Mais cela n’a pas empêché le Parti libéral du Québec de se faire souffler le titre impalpable de « parti de l’économie » par la CAQ et son chef homme d’affaires, qui promettait un « gouvernement d’entrepreneurs ». M. Legault n’a pas cessé non plus d’appeler les Québécois à mettre un terme à 15 années de règne libéral, soulignant du coup le statut de « vieux parti » du PLQ.


La victoire de François Legault a eu un autre effet collatéral sur le bilan 2018 des libéraux : celui de réduire l’espérance de vie des dernières annonces et promesses du gouvernement Couillard. Qu’en restera-t-il en fin de compte ? Mystère. Comme disait la reine : « annus horribilis ».


L’effacement du PQ Rompu à l’analyse des sondages et des tendances politiques, Jean-François Lisée ne se faisait probablement pas d’illusions à l’approche du scrutin du 1er octobre. Lointain troisième depuis un an, incapable de décoller de la barre des 20 % d’appuis, le Parti québécois ne semblait pas précisément destiné au pouvoir. N’empêche que la gifle a été sévère, voire violente.


Avec dix députés (pire résultat depuis 1973) et 17 % des votes (pire résultat depuis toujours), le PQ se trouve aujourd’hui au même niveau que Québec solidaire. Il se trouve aussi sans chef — et, plus largement, plongé dans une crise existentielle aux contours épais.


Jean-François Lisée a mené une campagne électorale combative (et appuyée sur un programme jugé étoffé). Mais plusieurs en retiendront surtout son étonnante attaque contre la solidaire Manon Massé lors du débat des chefs de TVA : il a voulu savoir qui était le vrai « patron » à Québec solidaire, et qui tirait « les ficelles dans l’ombre ». Plusieurs péquistes n’ont pas caché leur inconfort devant cette sortie. L’électorat, lui, n’avait visiblement pas les mêmes préoccupations.


L’émergence de QS Nul besoin d’un doctorat en science politique pour comprendre le mouvement des plaques tectoniques québécoises en 2018. L’élection a souligné à gros traits le recul des partis traditionnels et la montée des formations les plus récentes.


La performance inespérée de Québec solidaire le 1er octobre a ainsi tout changé pour la formation. Celle-ci est désormais reconnue comme parti officiel à l’Assemblée nationale. Avec dix députés (contre trois avant les élections), elle dispose de budgets conséquents. Avec des élus à Québec, Sherbrooke et Rouyn-Noranda, elle dispose aussi d’ancrages en dehors de Montréal.
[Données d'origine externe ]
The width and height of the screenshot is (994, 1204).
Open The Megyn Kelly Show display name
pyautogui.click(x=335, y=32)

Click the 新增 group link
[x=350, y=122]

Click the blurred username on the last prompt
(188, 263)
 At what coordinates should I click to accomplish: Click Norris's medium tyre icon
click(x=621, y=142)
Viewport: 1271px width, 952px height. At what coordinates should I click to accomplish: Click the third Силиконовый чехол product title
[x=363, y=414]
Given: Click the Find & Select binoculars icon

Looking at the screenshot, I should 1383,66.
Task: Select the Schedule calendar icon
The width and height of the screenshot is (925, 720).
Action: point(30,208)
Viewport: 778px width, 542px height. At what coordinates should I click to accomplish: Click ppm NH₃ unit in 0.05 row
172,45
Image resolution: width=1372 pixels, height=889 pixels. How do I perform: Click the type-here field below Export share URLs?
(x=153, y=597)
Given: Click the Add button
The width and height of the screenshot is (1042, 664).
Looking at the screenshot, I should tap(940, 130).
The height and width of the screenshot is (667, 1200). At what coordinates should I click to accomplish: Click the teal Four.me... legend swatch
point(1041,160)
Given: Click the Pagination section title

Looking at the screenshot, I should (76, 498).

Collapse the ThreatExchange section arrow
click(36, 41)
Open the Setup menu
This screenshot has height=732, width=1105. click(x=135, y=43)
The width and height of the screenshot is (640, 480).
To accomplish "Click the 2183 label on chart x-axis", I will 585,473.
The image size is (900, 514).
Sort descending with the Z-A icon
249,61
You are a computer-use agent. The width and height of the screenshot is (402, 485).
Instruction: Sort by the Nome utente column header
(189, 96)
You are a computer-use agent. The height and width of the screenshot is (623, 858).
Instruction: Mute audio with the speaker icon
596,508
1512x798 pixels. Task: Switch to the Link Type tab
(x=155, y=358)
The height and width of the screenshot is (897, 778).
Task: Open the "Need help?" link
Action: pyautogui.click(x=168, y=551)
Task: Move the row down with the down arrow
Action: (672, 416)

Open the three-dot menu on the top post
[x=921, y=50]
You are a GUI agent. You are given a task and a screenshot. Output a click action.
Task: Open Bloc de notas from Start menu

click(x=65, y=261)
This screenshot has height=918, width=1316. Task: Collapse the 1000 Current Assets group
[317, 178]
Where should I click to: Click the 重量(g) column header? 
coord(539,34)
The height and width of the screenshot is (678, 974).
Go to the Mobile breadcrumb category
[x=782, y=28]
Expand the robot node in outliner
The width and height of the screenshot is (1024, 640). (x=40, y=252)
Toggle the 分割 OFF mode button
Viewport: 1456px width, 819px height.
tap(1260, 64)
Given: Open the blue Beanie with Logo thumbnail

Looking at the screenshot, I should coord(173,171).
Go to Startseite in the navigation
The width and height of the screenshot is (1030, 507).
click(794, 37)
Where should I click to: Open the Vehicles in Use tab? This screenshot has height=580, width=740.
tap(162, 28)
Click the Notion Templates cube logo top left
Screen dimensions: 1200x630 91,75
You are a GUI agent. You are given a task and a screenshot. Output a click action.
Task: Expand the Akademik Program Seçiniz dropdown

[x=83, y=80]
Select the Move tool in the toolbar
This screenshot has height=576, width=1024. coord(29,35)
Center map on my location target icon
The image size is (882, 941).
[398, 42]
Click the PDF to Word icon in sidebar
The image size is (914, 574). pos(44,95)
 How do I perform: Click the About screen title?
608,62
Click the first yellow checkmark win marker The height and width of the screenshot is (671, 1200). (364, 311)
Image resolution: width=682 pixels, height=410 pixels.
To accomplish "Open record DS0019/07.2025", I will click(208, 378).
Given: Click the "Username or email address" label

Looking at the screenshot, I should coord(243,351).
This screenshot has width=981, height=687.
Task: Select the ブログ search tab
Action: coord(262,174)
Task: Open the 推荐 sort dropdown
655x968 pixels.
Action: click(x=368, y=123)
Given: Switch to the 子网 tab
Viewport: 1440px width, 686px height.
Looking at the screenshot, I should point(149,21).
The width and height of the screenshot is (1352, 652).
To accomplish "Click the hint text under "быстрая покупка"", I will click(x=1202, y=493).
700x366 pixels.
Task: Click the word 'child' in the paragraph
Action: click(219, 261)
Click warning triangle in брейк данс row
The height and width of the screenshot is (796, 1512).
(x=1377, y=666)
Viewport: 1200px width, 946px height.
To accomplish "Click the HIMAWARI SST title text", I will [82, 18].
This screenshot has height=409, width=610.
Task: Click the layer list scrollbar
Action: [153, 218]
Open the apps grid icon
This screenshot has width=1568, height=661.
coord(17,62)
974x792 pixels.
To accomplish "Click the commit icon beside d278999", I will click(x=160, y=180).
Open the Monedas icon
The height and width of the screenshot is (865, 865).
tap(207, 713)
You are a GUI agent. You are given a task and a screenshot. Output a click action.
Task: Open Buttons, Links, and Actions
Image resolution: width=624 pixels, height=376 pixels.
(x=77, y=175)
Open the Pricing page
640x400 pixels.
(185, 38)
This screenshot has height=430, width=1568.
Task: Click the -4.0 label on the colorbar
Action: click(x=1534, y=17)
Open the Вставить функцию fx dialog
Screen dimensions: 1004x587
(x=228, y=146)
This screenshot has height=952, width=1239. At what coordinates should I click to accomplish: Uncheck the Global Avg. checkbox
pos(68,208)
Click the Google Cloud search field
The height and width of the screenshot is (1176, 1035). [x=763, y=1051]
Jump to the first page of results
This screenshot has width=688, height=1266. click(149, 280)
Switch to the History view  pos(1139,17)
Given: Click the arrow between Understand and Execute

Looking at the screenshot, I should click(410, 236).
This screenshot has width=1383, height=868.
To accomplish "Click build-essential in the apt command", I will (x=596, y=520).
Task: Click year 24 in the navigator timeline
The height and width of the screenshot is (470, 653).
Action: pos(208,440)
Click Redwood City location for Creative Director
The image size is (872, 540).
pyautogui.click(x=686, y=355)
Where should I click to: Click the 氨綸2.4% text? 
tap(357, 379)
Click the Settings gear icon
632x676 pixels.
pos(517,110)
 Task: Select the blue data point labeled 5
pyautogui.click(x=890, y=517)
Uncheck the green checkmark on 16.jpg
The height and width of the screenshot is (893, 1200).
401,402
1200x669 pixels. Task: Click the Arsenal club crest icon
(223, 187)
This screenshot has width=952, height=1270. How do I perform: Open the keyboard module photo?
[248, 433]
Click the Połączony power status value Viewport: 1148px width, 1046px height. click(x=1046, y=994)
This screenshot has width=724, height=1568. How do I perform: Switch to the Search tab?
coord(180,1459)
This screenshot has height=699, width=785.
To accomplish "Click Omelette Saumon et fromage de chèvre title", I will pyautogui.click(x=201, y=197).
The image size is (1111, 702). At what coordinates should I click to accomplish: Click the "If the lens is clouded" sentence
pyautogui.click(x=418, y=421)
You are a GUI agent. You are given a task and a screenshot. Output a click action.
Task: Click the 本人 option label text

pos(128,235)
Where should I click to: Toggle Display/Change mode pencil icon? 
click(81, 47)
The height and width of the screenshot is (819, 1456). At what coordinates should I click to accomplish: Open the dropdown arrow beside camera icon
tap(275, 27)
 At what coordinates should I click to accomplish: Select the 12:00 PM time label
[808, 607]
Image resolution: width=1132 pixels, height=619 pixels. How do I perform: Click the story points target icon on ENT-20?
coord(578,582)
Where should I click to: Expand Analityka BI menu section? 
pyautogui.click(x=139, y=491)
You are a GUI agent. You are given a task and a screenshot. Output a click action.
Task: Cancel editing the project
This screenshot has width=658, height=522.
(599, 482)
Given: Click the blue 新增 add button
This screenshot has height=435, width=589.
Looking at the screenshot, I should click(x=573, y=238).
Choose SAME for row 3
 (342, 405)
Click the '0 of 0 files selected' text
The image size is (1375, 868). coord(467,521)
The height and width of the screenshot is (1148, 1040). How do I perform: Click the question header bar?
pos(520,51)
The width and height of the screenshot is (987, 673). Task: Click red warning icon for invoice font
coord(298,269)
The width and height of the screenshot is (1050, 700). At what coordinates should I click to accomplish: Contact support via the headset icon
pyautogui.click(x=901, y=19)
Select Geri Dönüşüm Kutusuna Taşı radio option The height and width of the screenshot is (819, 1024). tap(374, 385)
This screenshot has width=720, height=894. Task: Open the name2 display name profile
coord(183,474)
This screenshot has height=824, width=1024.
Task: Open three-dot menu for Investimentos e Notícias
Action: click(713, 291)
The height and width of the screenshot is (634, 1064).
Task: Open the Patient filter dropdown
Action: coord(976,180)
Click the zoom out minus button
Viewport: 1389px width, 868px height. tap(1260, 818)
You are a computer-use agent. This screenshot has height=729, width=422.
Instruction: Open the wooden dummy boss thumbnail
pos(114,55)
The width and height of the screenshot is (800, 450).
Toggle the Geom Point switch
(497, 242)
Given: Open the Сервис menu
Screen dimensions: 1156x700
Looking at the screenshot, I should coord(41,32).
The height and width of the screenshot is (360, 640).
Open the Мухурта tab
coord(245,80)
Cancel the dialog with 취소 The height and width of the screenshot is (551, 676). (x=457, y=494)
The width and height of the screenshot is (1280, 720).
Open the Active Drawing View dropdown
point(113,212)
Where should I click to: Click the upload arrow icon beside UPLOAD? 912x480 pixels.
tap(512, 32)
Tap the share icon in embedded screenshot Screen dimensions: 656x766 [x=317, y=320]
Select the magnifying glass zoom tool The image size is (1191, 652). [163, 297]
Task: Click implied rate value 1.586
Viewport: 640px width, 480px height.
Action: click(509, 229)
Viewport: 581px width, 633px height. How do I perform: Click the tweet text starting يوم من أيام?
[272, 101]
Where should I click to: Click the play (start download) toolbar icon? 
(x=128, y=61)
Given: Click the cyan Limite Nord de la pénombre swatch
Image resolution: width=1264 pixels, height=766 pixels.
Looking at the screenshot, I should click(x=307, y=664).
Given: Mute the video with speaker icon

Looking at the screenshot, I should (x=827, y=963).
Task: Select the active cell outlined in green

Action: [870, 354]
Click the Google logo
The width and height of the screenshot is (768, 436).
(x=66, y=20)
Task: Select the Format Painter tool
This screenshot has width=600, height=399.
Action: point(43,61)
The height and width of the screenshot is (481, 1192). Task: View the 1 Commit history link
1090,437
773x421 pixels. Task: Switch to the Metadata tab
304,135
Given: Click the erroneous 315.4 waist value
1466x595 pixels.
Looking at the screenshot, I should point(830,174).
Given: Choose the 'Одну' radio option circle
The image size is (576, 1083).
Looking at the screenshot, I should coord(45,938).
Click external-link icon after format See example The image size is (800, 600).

La chef parlementaire, Manon Massé, a mené une campagne efficace — facilitée, selon Jean-François Lisée, par le manque d’attention portée par les médias à la caravane solidaire. Quoi qu’il en soit : a contrario des libéraux, c’est une sorte d’annus mirabilis qu’a connu QS en 2018, et le parti s’en trouve aujourd’hui transformé.